Task to complete:
Replace every "Where should I click to" in the records below with "Where do I click to" and return the full records with everything else unchanged.

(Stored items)
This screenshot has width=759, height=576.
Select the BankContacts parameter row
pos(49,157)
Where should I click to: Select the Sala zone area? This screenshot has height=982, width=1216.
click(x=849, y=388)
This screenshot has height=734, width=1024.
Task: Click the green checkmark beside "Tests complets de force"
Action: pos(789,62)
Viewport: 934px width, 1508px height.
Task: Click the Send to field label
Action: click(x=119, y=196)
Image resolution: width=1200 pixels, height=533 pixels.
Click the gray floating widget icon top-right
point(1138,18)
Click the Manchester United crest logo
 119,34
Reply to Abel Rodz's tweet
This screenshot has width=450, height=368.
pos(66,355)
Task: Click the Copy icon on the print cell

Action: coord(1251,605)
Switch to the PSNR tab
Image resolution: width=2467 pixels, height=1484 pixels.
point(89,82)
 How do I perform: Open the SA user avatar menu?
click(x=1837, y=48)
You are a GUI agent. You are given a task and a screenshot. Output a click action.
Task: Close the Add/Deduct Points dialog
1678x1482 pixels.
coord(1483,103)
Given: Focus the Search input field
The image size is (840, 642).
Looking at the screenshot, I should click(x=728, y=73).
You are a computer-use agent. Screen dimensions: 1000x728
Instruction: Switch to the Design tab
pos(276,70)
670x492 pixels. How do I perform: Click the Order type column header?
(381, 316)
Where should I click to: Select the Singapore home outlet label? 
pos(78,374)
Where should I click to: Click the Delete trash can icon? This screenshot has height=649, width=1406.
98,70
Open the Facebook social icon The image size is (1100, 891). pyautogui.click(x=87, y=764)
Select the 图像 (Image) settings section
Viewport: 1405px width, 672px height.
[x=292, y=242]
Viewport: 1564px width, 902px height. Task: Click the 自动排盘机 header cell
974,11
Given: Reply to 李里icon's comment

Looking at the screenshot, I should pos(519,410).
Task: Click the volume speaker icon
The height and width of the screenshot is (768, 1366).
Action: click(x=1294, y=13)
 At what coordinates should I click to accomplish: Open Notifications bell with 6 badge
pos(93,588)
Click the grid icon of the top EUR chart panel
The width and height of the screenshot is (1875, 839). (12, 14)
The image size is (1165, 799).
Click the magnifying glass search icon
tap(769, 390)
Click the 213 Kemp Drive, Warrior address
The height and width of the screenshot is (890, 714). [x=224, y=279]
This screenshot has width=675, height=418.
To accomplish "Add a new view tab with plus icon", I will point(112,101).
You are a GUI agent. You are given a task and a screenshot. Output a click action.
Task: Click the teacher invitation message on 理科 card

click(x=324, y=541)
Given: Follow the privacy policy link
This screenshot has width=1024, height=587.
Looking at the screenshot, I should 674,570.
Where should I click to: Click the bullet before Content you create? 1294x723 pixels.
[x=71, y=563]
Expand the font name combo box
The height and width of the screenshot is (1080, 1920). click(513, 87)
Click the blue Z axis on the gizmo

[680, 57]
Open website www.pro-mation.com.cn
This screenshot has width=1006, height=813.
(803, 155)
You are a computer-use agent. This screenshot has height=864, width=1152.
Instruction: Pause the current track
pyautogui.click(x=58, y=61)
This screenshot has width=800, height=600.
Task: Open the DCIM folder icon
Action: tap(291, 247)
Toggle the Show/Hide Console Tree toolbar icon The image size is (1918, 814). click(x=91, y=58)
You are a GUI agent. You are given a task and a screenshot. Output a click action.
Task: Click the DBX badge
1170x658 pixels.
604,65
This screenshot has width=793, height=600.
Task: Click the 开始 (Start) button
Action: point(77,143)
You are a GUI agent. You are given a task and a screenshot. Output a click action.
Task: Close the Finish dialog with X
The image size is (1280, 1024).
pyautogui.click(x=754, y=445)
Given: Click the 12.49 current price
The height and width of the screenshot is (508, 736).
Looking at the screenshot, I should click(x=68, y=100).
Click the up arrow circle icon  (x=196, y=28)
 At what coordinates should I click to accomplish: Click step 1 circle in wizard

Answer to this task:
This screenshot has width=759, height=576.
Select the BankContacts parameter row
pos(49,157)
Where do I click to: Select the Sala zone area? This screenshot has height=982, width=1216.
click(x=849, y=388)
This screenshot has height=734, width=1024.
Task: Click the green checkmark beside "Tests complets de force"
Action: pos(789,62)
Viewport: 934px width, 1508px height.
Task: Click the Send to field label
Action: click(x=119, y=196)
Image resolution: width=1200 pixels, height=533 pixels.
Click the gray floating widget icon top-right
point(1138,18)
Click the Manchester United crest logo
 119,34
Reply to Abel Rodz's tweet
This screenshot has width=450, height=368.
pos(66,355)
Task: Click the Copy icon on the print cell

Action: coord(1251,605)
Switch to the PSNR tab
Image resolution: width=2467 pixels, height=1484 pixels.
point(89,82)
 How do I perform: Open the SA user avatar menu?
click(x=1837, y=48)
You are a GUI agent. You are given a task and a screenshot. Output a click action.
Task: Close the Add/Deduct Points dialog
1678x1482 pixels.
coord(1483,103)
Given: Focus the Search input field
The image size is (840, 642).
Looking at the screenshot, I should click(x=728, y=73).
You are a computer-use agent. Screen dimensions: 1000x728
Instruction: Switch to the Design tab
pos(276,70)
670x492 pixels. How do I perform: Click the Order type column header?
(381, 316)
Where do I click to: Select the Singapore home outlet label? 
pos(78,374)
Where do I click to: Click the Delete trash can icon? This screenshot has height=649, width=1406.
98,70
Open the Facebook social icon The image size is (1100, 891). pyautogui.click(x=87, y=764)
Select the 图像 (Image) settings section
Viewport: 1405px width, 672px height.
[x=292, y=242]
Viewport: 1564px width, 902px height. Task: Click the 自动排盘机 header cell
974,11
Given: Reply to 李里icon's comment

Looking at the screenshot, I should pos(519,410).
Task: Click the volume speaker icon
The height and width of the screenshot is (768, 1366).
Action: click(x=1294, y=13)
 At what coordinates should I click to accomplish: Open Notifications bell with 6 badge
pos(93,588)
Click the grid icon of the top EUR chart panel
The width and height of the screenshot is (1875, 839). (12, 14)
The image size is (1165, 799).
Click the magnifying glass search icon
tap(769, 390)
Click the 213 Kemp Drive, Warrior address
The height and width of the screenshot is (890, 714). [x=224, y=279]
This screenshot has width=675, height=418.
To accomplish "Add a new view tab with plus icon", I will point(112,101).
You are a GUI agent. You are given a task and a screenshot. Output a click action.
Task: Click the teacher invitation message on 理科 card

click(x=324, y=541)
Given: Follow the privacy policy link
This screenshot has width=1024, height=587.
Looking at the screenshot, I should 674,570.
Where do I click to: Click the bullet before Content you create? 1294x723 pixels.
[x=71, y=563]
Expand the font name combo box
The height and width of the screenshot is (1080, 1920). click(513, 87)
Click the blue Z axis on the gizmo

[680, 57]
Open website www.pro-mation.com.cn
This screenshot has width=1006, height=813.
(803, 155)
You are a computer-use agent. This screenshot has height=864, width=1152.
Instruction: Pause the current track
pyautogui.click(x=58, y=61)
This screenshot has width=800, height=600.
Task: Open the DCIM folder icon
Action: tap(291, 247)
Toggle the Show/Hide Console Tree toolbar icon The image size is (1918, 814). click(x=91, y=58)
You are a GUI agent. You are given a task and a screenshot. Output a click action.
Task: Click the DBX badge
1170x658 pixels.
604,65
This screenshot has width=793, height=600.
Task: Click the 开始 (Start) button
Action: point(77,143)
You are a GUI agent. You are given a task and a screenshot. Output a click action.
Task: Close the Finish dialog with X
The image size is (1280, 1024).
pyautogui.click(x=754, y=445)
Given: Click the 12.49 current price
The height and width of the screenshot is (508, 736).
Looking at the screenshot, I should click(x=68, y=100).
Click the up arrow circle icon  (x=196, y=28)
 At what coordinates should I click to accomplish: Click step 1 circle in wizard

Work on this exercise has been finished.